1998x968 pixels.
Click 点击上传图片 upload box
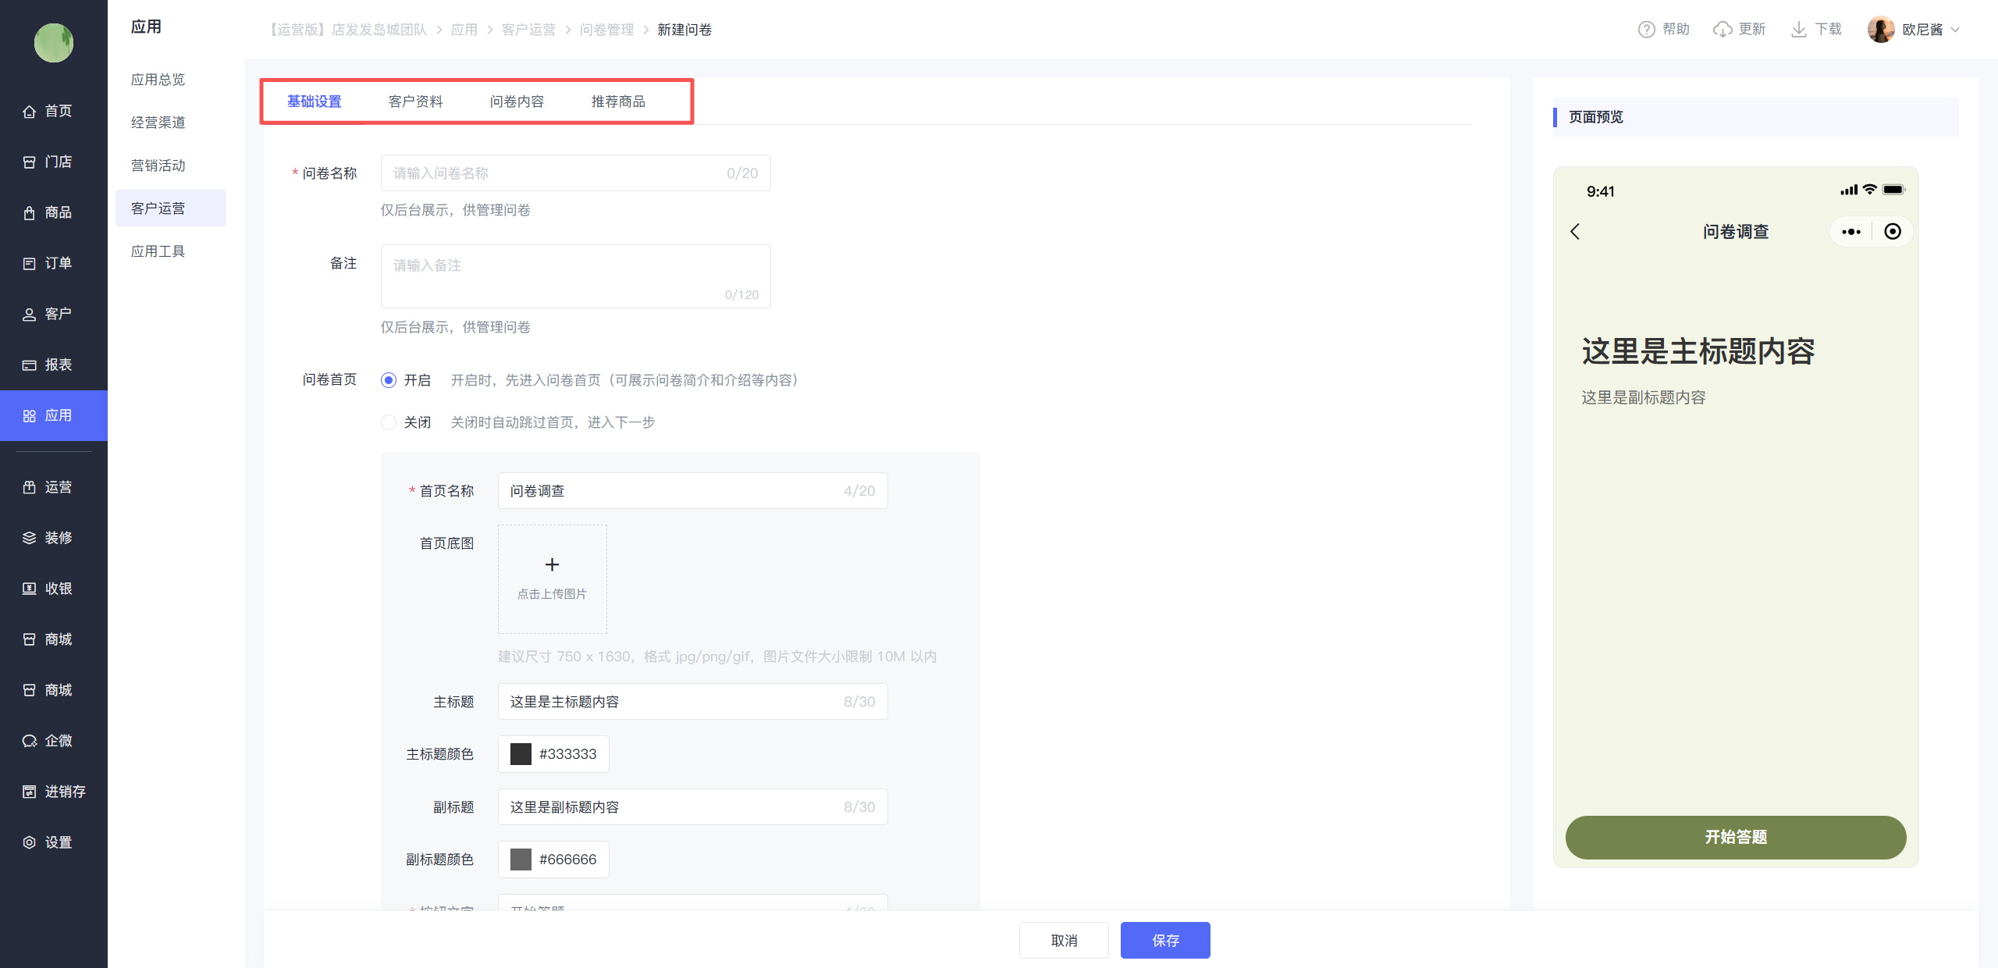(x=552, y=578)
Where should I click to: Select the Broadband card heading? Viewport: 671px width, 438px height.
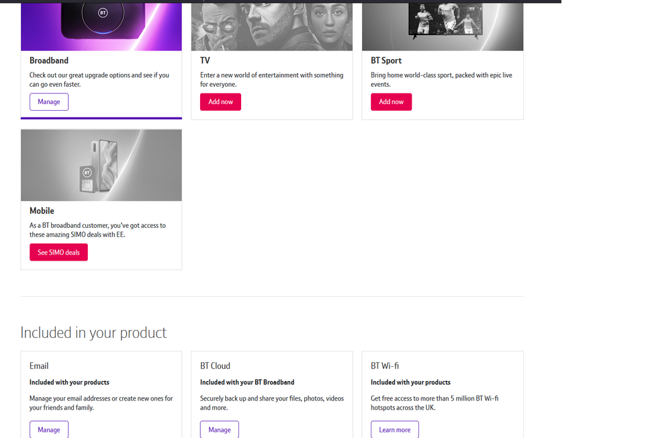tap(49, 60)
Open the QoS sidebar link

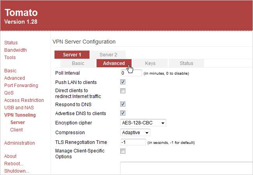[x=9, y=93]
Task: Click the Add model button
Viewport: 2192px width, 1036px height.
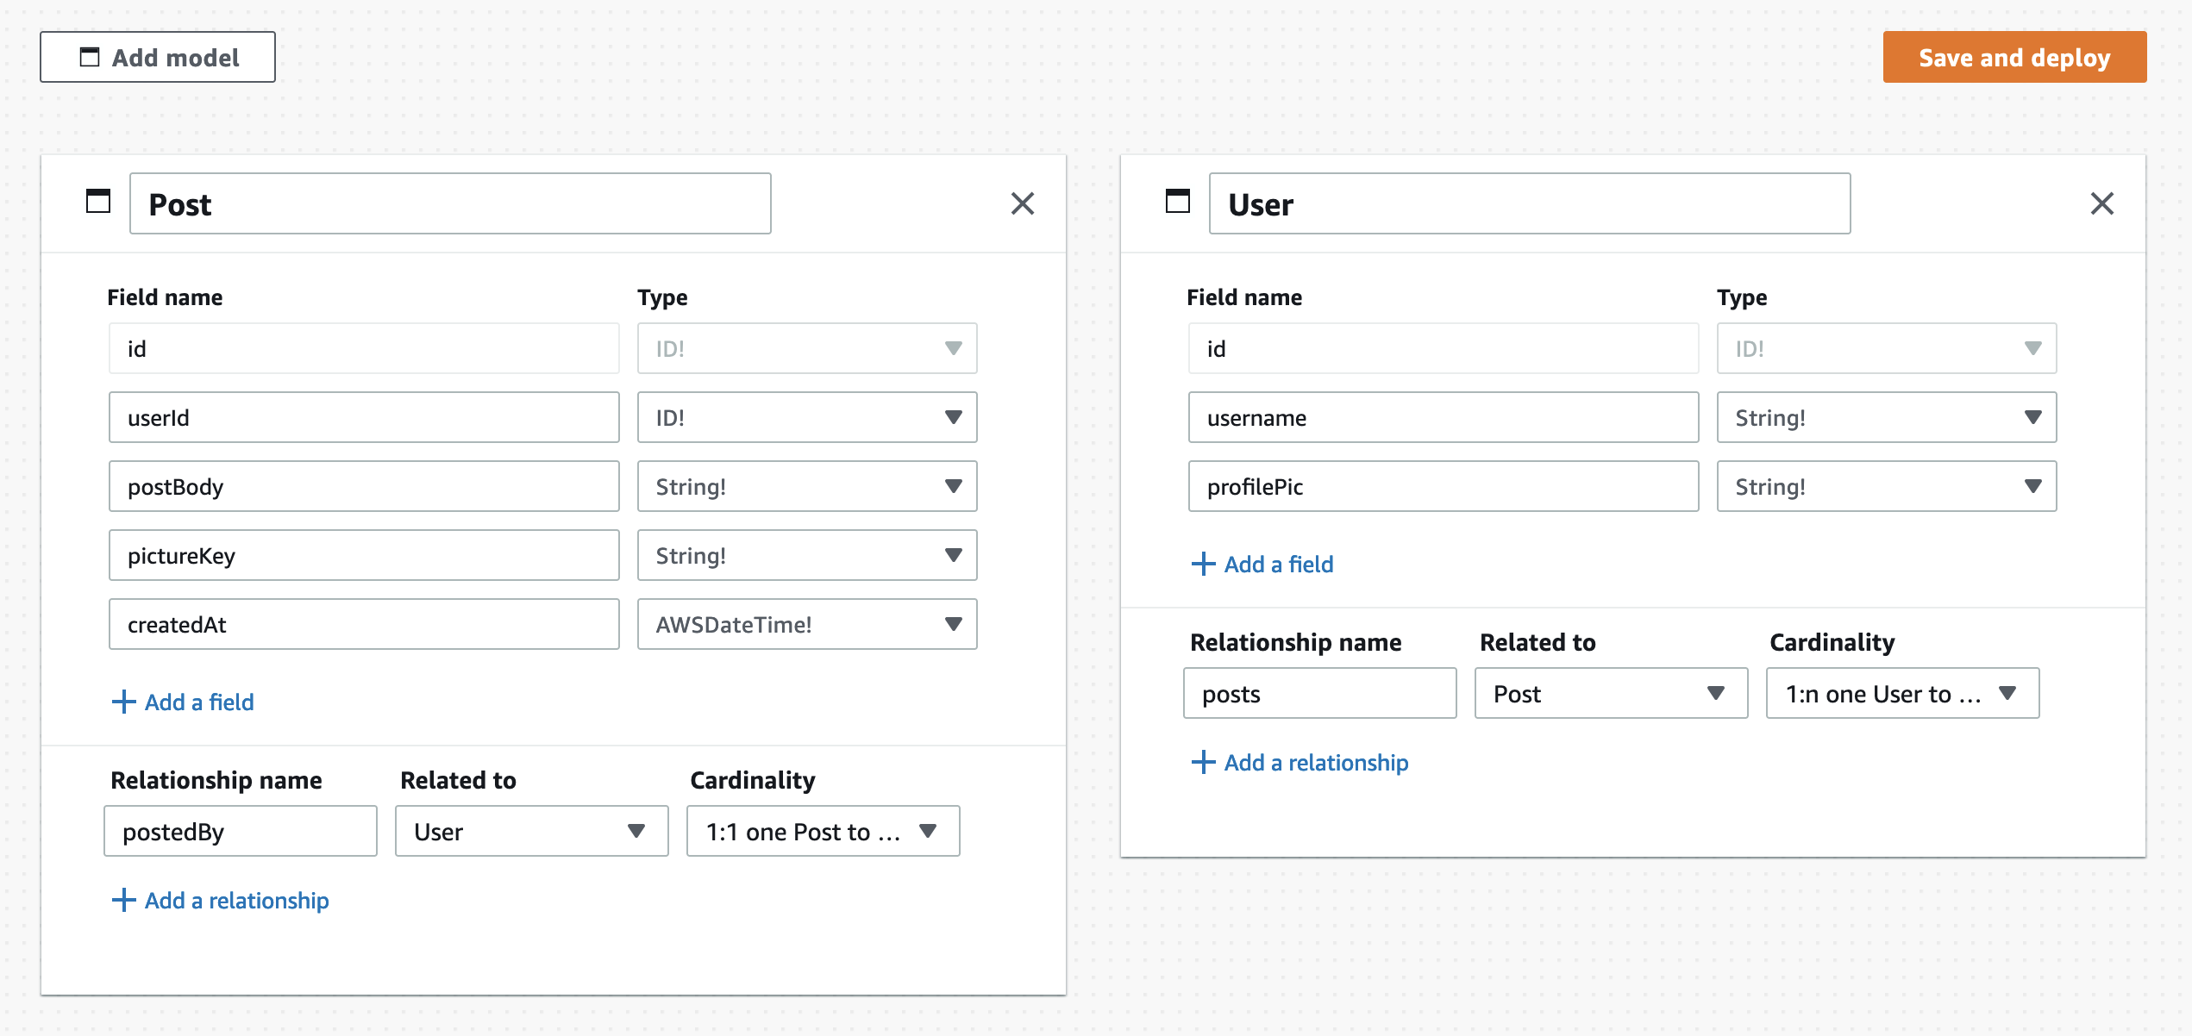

▬▬▬▬▬▬

▶ **练习说明**: 请从上面的数据行中摘出所有含有字符串“width”的行，原样列出。匹配时区分大小写。

▶ **输出结果**:
Where should I click to: Select the Broadband card heading? Viewport: 671px width, 438px height.
Viewport: 2192px width, 1036px height.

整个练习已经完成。